(Problem description) Rewrite the items as a numbered list, omitting blank lines, from the first line of the items through the line containing "pos(92,740)".

Text and element pointing items
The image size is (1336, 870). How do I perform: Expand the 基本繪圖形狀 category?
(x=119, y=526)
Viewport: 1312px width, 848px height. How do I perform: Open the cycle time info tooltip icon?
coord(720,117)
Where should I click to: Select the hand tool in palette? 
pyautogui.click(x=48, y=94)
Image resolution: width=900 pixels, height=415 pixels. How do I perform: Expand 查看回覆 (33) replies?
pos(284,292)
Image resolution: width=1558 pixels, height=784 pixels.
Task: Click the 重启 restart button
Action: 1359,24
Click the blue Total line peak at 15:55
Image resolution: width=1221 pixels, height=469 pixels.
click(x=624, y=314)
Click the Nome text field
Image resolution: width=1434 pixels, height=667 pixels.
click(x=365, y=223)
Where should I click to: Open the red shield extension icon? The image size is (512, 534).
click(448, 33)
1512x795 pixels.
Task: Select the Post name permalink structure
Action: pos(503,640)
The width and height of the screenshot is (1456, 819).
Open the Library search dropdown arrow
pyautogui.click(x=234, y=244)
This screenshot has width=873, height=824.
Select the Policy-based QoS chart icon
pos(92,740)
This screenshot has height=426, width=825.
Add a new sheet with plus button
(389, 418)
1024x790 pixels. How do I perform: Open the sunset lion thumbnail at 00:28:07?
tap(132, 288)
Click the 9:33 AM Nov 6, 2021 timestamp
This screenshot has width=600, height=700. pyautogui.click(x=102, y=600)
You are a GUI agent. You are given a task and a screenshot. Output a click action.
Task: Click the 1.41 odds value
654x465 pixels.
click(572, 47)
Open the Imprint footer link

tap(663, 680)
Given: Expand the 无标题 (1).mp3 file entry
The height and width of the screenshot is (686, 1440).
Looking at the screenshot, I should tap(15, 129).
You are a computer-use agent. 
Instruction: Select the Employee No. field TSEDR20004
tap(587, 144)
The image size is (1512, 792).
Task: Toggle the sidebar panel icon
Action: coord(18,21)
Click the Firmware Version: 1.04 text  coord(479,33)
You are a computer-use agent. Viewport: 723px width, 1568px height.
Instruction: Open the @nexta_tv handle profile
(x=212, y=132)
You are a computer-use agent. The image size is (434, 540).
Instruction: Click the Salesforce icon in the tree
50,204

(Task result)
1. The image size is (1336, 870). How do I perform: Expand the 基本繪圖形狀 category?
2. (x=119, y=526)
3. Viewport: 1312px width, 848px height. How do I perform: Open the cycle time info tooltip icon?
4. coord(720,117)
5. Where should I click to: Select the hand tool in palette? 
6. pyautogui.click(x=48, y=94)
7. Image resolution: width=900 pixels, height=415 pixels. How do I perform: Expand 查看回覆 (33) replies?
8. pos(284,292)
9. Image resolution: width=1558 pixels, height=784 pixels.
10. Task: Click the 重启 restart button
11. Action: 1359,24
12. Click the blue Total line peak at 15:55
13. Image resolution: width=1221 pixels, height=469 pixels.
14. click(x=624, y=314)
15. Click the Nome text field
16. Image resolution: width=1434 pixels, height=667 pixels.
17. click(x=365, y=223)
18. Where should I click to: Open the red shield extension icon? The image size is (512, 534).
19. click(448, 33)
20. 1512x795 pixels.
21. Task: Select the Post name permalink structure
22. Action: pos(503,640)
23. The width and height of the screenshot is (1456, 819).
24. Open the Library search dropdown arrow
25. pyautogui.click(x=234, y=244)
26. This screenshot has width=873, height=824.
27. Select the Policy-based QoS chart icon
28. pos(92,740)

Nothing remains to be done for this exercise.